Plotting in R (Base graphics)

Introduction

R has excellent graphics and plotting capabilities. They are mostly found in following three sources. + base graphics + the lattice package + the ggplot2 package

Base R graphics uses a pen and paper model for plotting while Lattice and ggplot2 packages are built on the routines first used in grid graphics.


Line Charts

First we’ll produce a very simple graph using the values in a treatment vector:

treatment <- c(0.02,1.8, 17.5, 55,75.7, 80)

Now, let’s add a title, a line to connect the points, and some color:

Here we plot treatment using blue points overlayed by a line

plot(treatment, type="o", col="blue",main="Treatment")


Create a title with a red, bold/italic font

title(main="Treatment", col.main="red", font.main=4)

Put it all together

plot(treatment, type="o", col="blue", ylim=c(0,100))
lines(control, type="o", pch=22, lty=2, col="red")
title(main="Expression Data", col.main="red", font.main=4)


Next let’s change the axes labels to match our data and add a legend. We’ll also compute the y-axis values using the max function so any changes to our data will be automatically reflected in our graph.

▶ [DATA]

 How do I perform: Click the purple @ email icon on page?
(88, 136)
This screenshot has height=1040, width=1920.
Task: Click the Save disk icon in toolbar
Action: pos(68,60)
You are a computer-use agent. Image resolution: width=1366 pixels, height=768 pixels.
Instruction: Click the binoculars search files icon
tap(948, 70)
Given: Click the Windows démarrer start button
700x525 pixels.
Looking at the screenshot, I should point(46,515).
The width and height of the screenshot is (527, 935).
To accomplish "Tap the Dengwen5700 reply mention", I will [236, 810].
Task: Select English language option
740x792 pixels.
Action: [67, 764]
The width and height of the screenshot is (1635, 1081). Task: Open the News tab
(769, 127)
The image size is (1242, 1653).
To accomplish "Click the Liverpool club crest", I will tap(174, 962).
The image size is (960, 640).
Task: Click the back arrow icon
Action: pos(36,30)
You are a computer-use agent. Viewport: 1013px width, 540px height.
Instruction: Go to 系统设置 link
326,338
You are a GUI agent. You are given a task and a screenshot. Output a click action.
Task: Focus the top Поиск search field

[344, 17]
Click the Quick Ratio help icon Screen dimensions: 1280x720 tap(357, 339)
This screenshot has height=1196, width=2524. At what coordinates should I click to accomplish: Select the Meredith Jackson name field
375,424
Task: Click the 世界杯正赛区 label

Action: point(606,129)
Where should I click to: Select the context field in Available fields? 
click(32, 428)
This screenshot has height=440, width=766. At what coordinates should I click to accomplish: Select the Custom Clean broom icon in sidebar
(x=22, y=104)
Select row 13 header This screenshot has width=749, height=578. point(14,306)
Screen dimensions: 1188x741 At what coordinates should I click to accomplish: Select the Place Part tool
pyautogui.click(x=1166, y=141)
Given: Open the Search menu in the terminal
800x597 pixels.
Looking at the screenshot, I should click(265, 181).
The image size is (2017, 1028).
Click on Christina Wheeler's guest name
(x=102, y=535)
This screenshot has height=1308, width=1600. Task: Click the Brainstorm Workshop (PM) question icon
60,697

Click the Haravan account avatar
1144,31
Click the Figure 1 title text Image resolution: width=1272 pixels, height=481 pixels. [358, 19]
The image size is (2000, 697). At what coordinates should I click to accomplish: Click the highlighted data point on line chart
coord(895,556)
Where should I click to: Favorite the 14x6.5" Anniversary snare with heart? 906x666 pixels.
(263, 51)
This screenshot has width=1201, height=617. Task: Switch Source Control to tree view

▶ [SHORT EXERCISE]
Please copy out the entire R base graphics tutorial word for word. You won't need the entries.

▶ [SOLUTION FOR THIS PROBLEM]
Plotting in R (Base graphics)

Introduction

R has excellent graphics and plotting capabilities. They are mostly found in following three sources. + base graphics + the lattice package + the ggplot2 package

Base R graphics uses a pen and paper model for plotting while Lattice and ggplot2 packages are built on the routines first used in grid graphics.


Line Charts

First we’ll produce a very simple graph using the values in a treatment vector:

treatment <- c(0.02,1.8, 17.5, 55,75.7, 80)

Now, let’s add a title, a line to connect the points, and some color:

Here we plot treatment using blue points overlayed by a line

plot(treatment, type="o", col="blue",main="Treatment")


Create a title with a red, bold/italic font

title(main="Treatment", col.main="red", font.main=4)

Put it all together

plot(treatment, type="o", col="blue", ylim=c(0,100))
lines(control, type="o", pch=22, lty=2, col="red")
title(main="Expression Data", col.main="red", font.main=4)


Next let’s change the axes labels to match our data and add a legend. We’ll also compute the y-axis values using the max function so any changes to our data will be automatically reflected in our graph.